-- Opening Marker --

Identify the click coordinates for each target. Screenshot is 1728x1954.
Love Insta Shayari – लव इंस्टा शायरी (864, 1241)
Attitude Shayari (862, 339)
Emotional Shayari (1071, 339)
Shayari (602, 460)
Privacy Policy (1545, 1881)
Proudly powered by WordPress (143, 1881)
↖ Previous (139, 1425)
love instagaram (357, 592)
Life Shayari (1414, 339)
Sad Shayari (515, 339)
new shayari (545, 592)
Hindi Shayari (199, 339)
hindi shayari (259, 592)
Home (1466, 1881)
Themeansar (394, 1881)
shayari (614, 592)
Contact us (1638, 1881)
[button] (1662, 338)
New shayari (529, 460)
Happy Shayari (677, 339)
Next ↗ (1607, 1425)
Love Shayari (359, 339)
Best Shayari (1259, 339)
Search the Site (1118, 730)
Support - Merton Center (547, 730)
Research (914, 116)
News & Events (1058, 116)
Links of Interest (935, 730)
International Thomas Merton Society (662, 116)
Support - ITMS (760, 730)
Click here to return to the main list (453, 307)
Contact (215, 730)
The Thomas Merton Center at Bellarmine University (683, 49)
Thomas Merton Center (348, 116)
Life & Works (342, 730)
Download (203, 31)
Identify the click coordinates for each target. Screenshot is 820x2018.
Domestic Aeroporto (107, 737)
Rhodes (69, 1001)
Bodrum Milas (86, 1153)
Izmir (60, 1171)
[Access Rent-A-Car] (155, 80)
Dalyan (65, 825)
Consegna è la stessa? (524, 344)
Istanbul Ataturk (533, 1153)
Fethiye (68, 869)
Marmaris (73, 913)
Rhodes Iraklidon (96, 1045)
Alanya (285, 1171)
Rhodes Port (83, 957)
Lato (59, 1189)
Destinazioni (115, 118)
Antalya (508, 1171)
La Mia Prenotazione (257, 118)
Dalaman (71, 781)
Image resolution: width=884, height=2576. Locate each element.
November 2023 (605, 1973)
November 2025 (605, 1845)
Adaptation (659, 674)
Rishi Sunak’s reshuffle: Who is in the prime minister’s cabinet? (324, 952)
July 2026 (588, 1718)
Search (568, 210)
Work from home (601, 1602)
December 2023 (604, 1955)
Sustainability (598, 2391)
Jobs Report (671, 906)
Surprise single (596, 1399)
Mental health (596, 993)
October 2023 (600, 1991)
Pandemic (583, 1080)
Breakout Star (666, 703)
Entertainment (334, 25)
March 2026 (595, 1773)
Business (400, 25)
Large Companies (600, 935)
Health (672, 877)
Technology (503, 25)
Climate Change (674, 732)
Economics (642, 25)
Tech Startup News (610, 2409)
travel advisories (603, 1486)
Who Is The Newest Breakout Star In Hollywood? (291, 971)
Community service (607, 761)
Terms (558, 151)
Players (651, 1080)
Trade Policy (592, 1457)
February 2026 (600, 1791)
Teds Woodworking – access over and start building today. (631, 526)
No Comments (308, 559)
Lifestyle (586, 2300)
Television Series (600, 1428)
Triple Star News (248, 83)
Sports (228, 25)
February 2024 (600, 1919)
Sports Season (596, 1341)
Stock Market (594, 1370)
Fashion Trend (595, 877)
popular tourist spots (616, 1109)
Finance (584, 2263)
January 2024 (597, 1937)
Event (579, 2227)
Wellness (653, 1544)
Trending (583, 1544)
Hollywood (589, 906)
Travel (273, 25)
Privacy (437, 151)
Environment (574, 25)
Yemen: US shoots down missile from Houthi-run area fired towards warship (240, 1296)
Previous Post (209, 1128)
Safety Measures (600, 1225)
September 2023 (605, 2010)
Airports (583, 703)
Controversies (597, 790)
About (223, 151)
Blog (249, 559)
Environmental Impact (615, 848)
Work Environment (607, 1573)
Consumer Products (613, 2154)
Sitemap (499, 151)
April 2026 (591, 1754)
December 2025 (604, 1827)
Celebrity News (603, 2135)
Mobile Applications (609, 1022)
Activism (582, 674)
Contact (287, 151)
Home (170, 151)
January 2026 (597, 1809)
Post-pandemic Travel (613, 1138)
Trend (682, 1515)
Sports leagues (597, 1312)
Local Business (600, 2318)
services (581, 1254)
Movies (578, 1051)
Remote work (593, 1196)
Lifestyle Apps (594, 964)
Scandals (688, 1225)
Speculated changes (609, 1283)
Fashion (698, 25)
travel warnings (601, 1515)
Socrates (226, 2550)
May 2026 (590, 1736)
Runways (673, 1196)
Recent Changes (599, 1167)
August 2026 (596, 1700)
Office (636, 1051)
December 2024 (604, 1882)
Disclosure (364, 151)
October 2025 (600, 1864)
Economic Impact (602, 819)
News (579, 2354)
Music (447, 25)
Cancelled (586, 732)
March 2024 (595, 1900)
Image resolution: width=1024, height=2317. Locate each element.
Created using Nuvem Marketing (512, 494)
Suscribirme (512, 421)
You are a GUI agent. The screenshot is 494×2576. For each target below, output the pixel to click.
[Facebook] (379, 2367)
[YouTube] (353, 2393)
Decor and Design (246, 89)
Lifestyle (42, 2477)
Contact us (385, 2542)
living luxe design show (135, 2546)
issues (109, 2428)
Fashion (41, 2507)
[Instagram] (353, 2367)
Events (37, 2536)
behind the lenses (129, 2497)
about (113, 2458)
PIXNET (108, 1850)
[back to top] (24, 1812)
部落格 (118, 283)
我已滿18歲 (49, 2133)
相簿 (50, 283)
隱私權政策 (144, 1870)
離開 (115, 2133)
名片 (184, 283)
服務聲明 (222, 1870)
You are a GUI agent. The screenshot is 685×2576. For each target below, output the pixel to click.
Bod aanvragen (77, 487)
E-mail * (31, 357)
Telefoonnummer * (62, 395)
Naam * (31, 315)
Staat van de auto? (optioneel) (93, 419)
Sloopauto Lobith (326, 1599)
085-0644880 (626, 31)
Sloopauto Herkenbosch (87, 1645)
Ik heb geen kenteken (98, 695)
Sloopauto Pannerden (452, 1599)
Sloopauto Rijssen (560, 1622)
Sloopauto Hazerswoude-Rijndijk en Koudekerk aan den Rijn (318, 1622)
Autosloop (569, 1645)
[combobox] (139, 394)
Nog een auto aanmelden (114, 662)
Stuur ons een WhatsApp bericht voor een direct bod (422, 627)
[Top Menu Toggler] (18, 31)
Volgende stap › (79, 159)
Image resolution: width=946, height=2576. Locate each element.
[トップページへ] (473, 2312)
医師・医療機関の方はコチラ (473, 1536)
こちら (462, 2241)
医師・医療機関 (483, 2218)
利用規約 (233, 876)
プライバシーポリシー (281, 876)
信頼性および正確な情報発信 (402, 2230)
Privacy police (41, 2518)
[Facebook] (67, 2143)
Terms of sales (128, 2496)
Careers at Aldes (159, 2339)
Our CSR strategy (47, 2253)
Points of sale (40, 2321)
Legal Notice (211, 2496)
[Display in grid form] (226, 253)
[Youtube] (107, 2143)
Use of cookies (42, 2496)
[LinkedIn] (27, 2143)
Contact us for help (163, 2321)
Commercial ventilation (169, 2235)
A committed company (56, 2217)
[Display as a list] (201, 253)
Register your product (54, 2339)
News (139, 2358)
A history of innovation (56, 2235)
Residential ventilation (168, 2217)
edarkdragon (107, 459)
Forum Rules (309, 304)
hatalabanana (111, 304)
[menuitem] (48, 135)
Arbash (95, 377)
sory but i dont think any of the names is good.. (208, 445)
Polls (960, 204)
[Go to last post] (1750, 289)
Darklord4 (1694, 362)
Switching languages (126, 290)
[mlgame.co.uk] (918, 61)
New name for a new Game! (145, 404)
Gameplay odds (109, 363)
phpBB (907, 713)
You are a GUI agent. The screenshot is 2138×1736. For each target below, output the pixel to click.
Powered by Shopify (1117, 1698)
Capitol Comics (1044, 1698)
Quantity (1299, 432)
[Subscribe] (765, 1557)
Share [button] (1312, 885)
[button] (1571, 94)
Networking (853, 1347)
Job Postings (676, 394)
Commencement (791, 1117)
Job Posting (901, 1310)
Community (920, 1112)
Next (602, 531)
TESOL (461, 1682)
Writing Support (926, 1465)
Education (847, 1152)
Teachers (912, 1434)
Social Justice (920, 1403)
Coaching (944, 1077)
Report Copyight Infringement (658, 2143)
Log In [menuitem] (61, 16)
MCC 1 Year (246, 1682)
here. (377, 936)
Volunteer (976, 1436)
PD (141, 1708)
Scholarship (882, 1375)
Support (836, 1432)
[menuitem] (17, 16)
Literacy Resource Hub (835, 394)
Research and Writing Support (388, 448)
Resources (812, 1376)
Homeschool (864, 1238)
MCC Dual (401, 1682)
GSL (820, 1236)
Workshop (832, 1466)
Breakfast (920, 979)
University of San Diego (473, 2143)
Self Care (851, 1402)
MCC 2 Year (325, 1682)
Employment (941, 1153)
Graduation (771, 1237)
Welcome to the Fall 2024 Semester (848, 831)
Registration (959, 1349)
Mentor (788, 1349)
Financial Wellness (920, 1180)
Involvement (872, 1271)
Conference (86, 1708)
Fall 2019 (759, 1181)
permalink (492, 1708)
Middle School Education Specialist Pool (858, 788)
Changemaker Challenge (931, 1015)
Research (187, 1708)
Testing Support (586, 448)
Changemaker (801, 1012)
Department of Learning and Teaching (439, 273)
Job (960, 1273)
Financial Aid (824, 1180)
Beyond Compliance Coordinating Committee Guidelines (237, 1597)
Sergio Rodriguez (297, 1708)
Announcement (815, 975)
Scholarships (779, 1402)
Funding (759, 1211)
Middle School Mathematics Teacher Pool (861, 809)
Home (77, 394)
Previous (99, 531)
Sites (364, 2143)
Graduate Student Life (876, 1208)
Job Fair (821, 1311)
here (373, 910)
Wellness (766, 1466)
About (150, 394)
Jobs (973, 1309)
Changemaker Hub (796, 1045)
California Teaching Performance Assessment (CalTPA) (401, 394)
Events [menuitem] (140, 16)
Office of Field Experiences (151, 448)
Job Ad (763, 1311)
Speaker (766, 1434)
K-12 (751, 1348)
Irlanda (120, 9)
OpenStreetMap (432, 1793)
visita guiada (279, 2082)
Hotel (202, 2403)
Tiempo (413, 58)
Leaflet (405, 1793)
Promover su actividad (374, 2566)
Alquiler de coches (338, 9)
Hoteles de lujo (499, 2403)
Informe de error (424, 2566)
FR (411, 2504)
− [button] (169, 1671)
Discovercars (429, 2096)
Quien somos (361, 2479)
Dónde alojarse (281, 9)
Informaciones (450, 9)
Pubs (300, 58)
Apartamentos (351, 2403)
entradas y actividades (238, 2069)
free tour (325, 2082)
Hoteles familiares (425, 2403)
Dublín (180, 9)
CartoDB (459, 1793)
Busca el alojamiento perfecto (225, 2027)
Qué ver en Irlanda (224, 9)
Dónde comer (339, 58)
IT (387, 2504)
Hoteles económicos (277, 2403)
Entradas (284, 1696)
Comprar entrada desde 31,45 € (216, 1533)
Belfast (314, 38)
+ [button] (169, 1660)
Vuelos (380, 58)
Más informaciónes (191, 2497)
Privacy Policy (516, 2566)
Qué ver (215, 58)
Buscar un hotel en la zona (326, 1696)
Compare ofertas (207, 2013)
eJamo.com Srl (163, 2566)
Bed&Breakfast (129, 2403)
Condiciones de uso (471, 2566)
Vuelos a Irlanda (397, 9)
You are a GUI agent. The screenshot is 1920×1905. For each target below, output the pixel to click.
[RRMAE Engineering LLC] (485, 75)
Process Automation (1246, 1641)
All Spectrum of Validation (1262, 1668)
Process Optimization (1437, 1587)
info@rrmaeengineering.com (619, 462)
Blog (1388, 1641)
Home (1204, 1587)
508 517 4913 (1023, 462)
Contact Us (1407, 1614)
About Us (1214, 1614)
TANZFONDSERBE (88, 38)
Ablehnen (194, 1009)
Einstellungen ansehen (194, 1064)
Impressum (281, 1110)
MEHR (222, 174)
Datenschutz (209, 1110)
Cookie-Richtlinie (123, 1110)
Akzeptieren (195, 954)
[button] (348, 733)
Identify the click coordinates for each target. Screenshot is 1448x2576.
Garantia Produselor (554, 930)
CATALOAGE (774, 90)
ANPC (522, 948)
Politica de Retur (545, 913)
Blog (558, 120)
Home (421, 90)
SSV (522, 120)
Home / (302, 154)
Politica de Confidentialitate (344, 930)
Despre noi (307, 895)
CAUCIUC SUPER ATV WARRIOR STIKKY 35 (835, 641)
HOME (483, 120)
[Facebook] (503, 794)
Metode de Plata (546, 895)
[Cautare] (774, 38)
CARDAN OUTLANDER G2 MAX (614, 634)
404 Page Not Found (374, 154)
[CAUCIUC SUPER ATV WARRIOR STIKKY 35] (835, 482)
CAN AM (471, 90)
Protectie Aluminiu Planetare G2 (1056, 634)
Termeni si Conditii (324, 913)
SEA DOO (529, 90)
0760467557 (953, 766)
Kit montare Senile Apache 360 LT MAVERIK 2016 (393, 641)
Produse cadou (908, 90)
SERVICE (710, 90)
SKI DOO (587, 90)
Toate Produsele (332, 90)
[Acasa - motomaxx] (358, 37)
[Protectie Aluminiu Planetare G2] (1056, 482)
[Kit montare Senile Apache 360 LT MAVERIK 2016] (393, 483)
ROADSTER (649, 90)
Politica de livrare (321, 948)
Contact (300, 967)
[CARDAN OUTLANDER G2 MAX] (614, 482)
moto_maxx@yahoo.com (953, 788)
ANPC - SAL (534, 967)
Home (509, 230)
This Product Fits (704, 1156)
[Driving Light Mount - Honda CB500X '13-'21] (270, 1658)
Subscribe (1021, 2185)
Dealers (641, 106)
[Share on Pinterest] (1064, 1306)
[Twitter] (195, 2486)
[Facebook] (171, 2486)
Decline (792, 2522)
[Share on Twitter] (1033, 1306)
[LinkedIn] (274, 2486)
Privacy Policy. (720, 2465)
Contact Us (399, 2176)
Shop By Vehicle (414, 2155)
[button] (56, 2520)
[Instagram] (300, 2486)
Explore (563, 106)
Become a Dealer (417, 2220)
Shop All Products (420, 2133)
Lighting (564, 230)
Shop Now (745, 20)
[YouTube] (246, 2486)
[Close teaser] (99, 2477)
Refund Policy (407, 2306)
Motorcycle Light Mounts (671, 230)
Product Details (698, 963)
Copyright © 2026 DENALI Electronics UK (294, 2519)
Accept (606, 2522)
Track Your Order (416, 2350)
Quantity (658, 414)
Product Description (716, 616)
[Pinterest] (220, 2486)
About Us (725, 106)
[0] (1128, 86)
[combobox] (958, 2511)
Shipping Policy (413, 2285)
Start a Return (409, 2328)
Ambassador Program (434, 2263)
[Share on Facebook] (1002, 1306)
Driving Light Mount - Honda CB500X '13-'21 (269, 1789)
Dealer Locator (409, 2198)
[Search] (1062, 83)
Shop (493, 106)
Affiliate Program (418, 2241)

-- Closing Marker --

What to work on> Using the records above, write out exactly the lines between the one holding "California Teaching Performance" and the one holding "Process Automation (1246, 1641)", inclusive; leave everything else out.

Answer box>
California Teaching Performance Assessment (CalTPA) (401, 394)
Events [menuitem] (140, 16)
Office of Field Experiences (151, 448)
Job Ad (763, 1311)
Speaker (766, 1434)
K-12 (751, 1348)
Irlanda (120, 9)
OpenStreetMap (432, 1793)
visita guiada (279, 2082)
Hotel (202, 2403)
Tiempo (413, 58)
Leaflet (405, 1793)
Promover su actividad (374, 2566)
Alquiler de coches (338, 9)
Hoteles de lujo (499, 2403)
Informe de error (424, 2566)
FR (411, 2504)
− [button] (169, 1671)
Discovercars (429, 2096)
Quien somos (361, 2479)
Dónde alojarse (281, 9)
Informaciones (450, 9)
Pubs (300, 58)
Apartamentos (351, 2403)
entradas y actividades (238, 2069)
free tour (325, 2082)
Hoteles familiares (425, 2403)
Dublín (180, 9)
CartoDB (459, 1793)
Busca el alojamiento perfecto (225, 2027)
Qué ver en Irlanda (224, 9)
Dónde comer (339, 58)
IT (387, 2504)
Hoteles económicos (277, 2403)
Entradas (284, 1696)
Comprar entrada desde 31,45 € (216, 1533)
Belfast (314, 38)
+ [button] (169, 1660)
Vuelos (380, 58)
Más informaciónes (191, 2497)
Privacy Policy (516, 2566)
Qué ver (215, 58)
Buscar un hotel en la zona (326, 1696)
Compare ofertas (207, 2013)
eJamo.com Srl (163, 2566)
Bed&Breakfast (129, 2403)
Condiciones de uso (471, 2566)
Vuelos a Irlanda (397, 9)
You are a GUI agent. The screenshot is 1920×1905. For each target below, output the pixel to click.
[RRMAE Engineering LLC] (485, 75)
Process Automation (1246, 1641)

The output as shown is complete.